“Rose,” quietly said Mr. Incledon, “spare me what you can of these discussions—you had pledged your word?”
She drew away half frightened, not expecting the harsher tone in his voice, though she had expected him to “be angry,” as she said. “Forgive me,” she went on, subdued, “I was so disappointed that it made me wild. I did not know what to do. I could not see any reason for it now—any good in it; and, at last, when I was almost crazy with thinking, I—ran away.”
“You ran away?”—Mr. Incledon raised his head, indignant. “Your mother has lied all round,” he said, fiercely; then, bethinking himself, “I beg your pardon. Mrs. Damerel no doubt had her reasons for what she said.”
“There was only one place I could go to,” said Rose, timidly, “Miss Margetts’, where I was at school. I went up to the station for the early train that nobody might see me. I was very much frightened. Some one was standing there; I did not know who he was—he came by the train, I think; but after I had got into the carriage he came in after me. Mr. Incledon! it was not his fault, neither his nor mine. I had not been thinking of him. It was not for him, but only not to be married—to be free”—
“Of me,” he said, with a bitter smile; “but in short, you met, whether by intention or not—and Mr. Wodehouse took advantage of his opportunities?”
“He told me,” said Rose, not looking at Mr. Incledon, “what I had known ever so long without being told; but I said nothing to him; what could I say? I told him all that had happened. He took me to Miss Margetts’, and there we parted,” said Rose, with a momentary pause and a deep sigh.
“Since then I have done nothing but think and think. No one has come near me—no one has written to me. I have been left alone to go over and over it all in my own mind. I have done so till I was nearly mad, or at least, everything seemed going round with me and everything confused, and I could not tell what was right and what was wrong. Oh!” cried Rose, lifting her head in natural eloquence, with eyes which looked beyond him, and a certain elevation and abstraction in her face, “I don’t think it is a thing in which only right and wrong are to be considered. When you love one and do not love another, it must mean something; and to marry unwillingly, that is nothing to content a man. It is a wrong to him; it is not doing right; it is treating him unkindly, cruelly! It is as if he wanted you, anyhow, like a cat or a dog; not as if he wanted you worthily, as his companion.” Rose’s courage failed her after this little outburst; her high looks came down, her voice sank and faltered, her head drooped. She rose up, and clasping her hands together, went on in low tones: “Mr. Incledon, I am engaged to you; I belong to you. I trust your justice and your kindness more than anything else. If you say I am to marry you, I will do it. Take it now into your own hands. If I think of it any more I will go mad; but I will do whatever you say.”

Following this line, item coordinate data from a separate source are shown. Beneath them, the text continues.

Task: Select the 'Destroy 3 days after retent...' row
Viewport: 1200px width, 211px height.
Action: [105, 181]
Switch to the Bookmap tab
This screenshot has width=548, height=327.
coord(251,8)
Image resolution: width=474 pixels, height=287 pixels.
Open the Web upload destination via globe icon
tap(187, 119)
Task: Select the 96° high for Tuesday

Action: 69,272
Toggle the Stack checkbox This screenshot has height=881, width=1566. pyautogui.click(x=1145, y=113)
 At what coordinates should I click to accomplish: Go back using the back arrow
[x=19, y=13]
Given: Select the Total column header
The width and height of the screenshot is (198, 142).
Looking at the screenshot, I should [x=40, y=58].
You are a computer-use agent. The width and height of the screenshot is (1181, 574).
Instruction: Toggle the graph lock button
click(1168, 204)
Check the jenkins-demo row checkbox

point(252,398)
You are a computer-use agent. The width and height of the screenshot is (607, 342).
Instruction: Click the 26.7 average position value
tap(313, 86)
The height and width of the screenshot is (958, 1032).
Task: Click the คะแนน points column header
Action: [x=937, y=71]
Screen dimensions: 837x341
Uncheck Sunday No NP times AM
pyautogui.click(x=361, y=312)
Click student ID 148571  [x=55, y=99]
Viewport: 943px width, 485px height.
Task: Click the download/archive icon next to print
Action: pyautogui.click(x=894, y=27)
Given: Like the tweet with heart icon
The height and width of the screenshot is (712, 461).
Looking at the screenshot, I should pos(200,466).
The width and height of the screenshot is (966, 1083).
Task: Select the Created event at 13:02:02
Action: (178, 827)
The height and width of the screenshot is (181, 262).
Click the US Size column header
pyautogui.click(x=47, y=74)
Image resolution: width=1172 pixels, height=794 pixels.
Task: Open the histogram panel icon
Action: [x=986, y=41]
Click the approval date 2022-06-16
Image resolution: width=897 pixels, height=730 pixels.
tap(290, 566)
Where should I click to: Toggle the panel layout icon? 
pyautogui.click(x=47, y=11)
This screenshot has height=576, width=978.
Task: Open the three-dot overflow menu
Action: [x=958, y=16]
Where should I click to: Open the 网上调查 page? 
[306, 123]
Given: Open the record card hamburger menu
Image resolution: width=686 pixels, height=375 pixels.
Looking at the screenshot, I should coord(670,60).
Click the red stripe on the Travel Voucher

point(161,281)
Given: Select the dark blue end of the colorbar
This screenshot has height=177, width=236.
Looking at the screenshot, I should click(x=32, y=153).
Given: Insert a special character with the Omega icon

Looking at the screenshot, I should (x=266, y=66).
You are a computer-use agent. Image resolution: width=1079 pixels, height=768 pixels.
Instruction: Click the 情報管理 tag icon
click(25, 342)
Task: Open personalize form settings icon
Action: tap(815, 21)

He was walking up and down the room, with his face averted, and with pain and anger and humiliation in his heart. All this time he had believed he was leading Rose towards the reasonable love for him which was all he hoped for. He had supposed himself in almost a lofty position, offering to this young, fresh, simple creature more in every way than she could ever have had but for him—a higher position, a love more noble than any foolish boy-and-girl attachment. To find out in a moment how very different the real state of the case had been, and to have conjured up before him the picture of a martyr-girl, weeping and struggling, and a mother “with a host of petty maxims preaching down her daughter’s heart,” was intolerable to him. He had never been so mortified, so humbled in all his life. He walked up and down the room in a ferment, with that sense of the unbearable which is so bitter. Unbearable!—yet to be borne somehow; a something not to be ignored or cast off. It said much for Rose’s concluding appeal that he heard it at all, and took in the meaning of it in his agitation and hot, indignant rage; but he did hear it, and it touched him. “If you say I am to marry you, I will do it.” He stopped short in his impatient walk. Should he say it—in mingled despite and love—and keep her to her word? He came up to her and took her clasped hands within his, half in anger, half in tenderness, and looked her in the face.
“If I say you are to marry me, you will do it? You pledge yourself to that? You will marry me if I please?”
“Yes,” said Rose, very pale, looking up at him steadfastly. She neither trembled nor hesitated. She had gone beyond any superficial emotion.